Умолив маму в один из ее приездов в Ильинское взять меня домой, я внезапно и радостно перенеслась от пышных пионов и душистого жасмина, от клубники на красиво накрытом столе, от бархатного кресла и инкрустированного рабочего столика у окна, раскрытого в сад, — в нашу гудящую примусами квартиру, пропахшую постным маслом и дешевой рыбой.
Я приехала с дачи, когда брата не было дома. Открыв дверь на звонок в передней, я увидела худенькую фигурку в коротких штанишках на бретельках с мутной бутылкой керосина в замызганных ручонках. Но больше всего поразило меня то, что Алеша был бос. Его черные ступни странно выглядели на узорчатом кафеле нашей барской лестницы. Мы любили ходить босиком, но до сих пор ходили так только в деревне, в Москве же никогда. До сих пор керосин покупали домашние работницы или в крайнем случае кто-нибудь из взрослых. За одно лето все привычки перевернулись. Обуви просто не было, исчезла и домашняя работница, а покупка керосина стала нашей постоянной детской обязанностью. Главное же, она стала еще одной проблемой выживания.
К концу лета наступил полный керосиновый кризис и стала грозить опасность, что и скудную пищу, которую мама добывала в очередях по карточкам, не на чем будет приготовить. Керосин стали выдавать по норме и на каждого присутствующего человека. И вот однажды вся квартира № 3, оставив распри, объединилась в своих боевых усилиях. Жарким августовским вечером ее жильцы всей толпой двинулись по Дурновскому переулку на Собачью площадку. Именно там, на углу Борисоглебского переулка, была «наша» керосиновая лавка — в соседстве с красно-белой Снегиревской больницей, в прямой близости с прелестными столетними, еще не рухнувшими и не сломанными особняками, напротив знаменитого «собачьего фонтана». Именно в таком неподходящем окружении, запечатленном навсегда в моих глазах во всех подробностях своей разностильной уютности, была расположена та темная пещера, пропитанная жиром и пропахшая незабываемым запахом, сопровождавшим весь городской быт 30-х годов с его гудящими и вечно ломающимися примусами и тихими, но коптящими керосинками.
Я, конечно, знала, что именно в этом доме, где располагалась керосиновая лавка, жил некогда Пушкин у своего друга Соболевского. Наша мать принадлежала к довольно распространенному в России отряду пушкинистов-дилетантов, следящих по мере возможности за открытиями пушкинистики и вечно обсуждавших с себе подобными отношения Александра Сергеевича и Наталии Николаевны. Я знала, но мне все-таки не верилось, что в таком убогом убежище мог когда-то обитать наш блистательный Пушкин.

Предложенные записи:
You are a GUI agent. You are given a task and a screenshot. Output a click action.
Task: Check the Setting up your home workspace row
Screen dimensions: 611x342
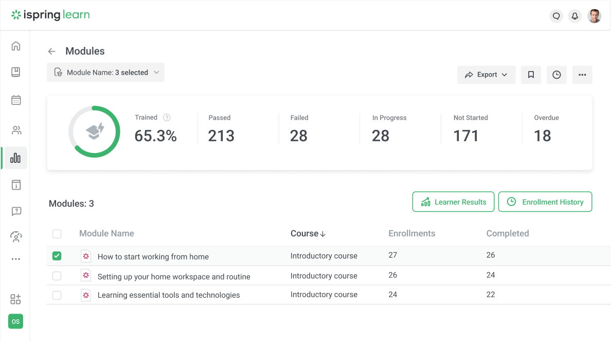tap(57, 275)
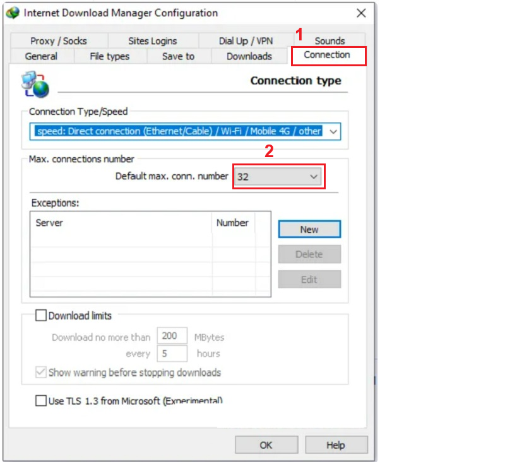This screenshot has width=505, height=462.
Task: Toggle Use TLS 1.3 from Microsoft checkbox
Action: [x=41, y=401]
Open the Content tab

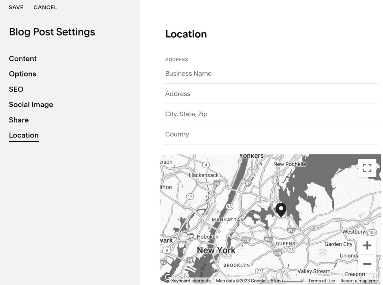tap(23, 59)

Вопросы и задания:
(1) Перепишите фрагмент текста упражнения начиная со слов «Умолив маму в» и заканчивая словами «и дешевой рыбой.», заменив «жасмина» на «шиповника».
(2) Выпишите из текста упражнения все названия переулков и площадей в начальной форме.
(3) Напишите продолжение текста упражнения, начиная после его последнего предложения.

Письменные ответы:
(1)
Умолив маму в один из ее приездов в Ильинское взять меня домой, я внезапно и радостно перенеслась от пышных пионов и душистого шиповника, от клубники на красиво накрытом столе, от бархатного кресла и инкрустированного рабочего столика у окна, раскрытого в сад, — в нашу гудящую примусами квартиру, пропахшую постным маслом и дешевой рыбой.

(2) Дурновский переулок, Собачья площадка, Борисоглебский переулок

(3)
Квартира № 3 отправилась на Собачью площадку с вечера, чтобы записаться в очередь на керосин. Трехзначный номер доброхоты обозначали химическим карандашом на ладони (через шесть десятилетий этот обычай в России снова возродится). Написали номер и на ладошке нашей трехлетней сестры Лёли. Кто-то из очереди попытался опротестовать права «младенцев» на такую честь. Но толпа загудела в справедливом гневе: «А ей что, каши не надо варить?» Право отстояли. В сумерках женщины и дети вернулись в Малый Каковинский. Мужчины остались дежурить на ночь. Папа и тут белозубо улыбался. Утром мы снова ринулись на Собачью площадку. Толпа была тысячная. Но наши мужчины твердо стояли где-то в середине. Мы присоединились к ним, протягивая очереди свои нарочно не мытые с вечера ладони. Несколько часов стояния под жарким солнцем, и вот мы уже на пороге любимой пещеры.
Сколько еще недавно в ней было разнообразных чудес: пестрое, сине-белое казанское мыло, стройные парафиновые свечи, голубой светящийся денатурат, который покупали для разжигания примусов в водочные четвертинки и который не продавали детям (и который, говорили, некоторые мужики пили, чтобы, мы верили, тут же погибнуть), стекла и фитили для керосиновых ламп, зелье под названием «каустик», пакетики с синькой и т. д. и т. п. Все здесь было опасно и загадочно как непосвященному в лаборатории алхимика. И сами продавцы этого грубого, пахучего, таинственного товара с черными масляными лицами и руками внушали нам трепет, словно черти из преисподней.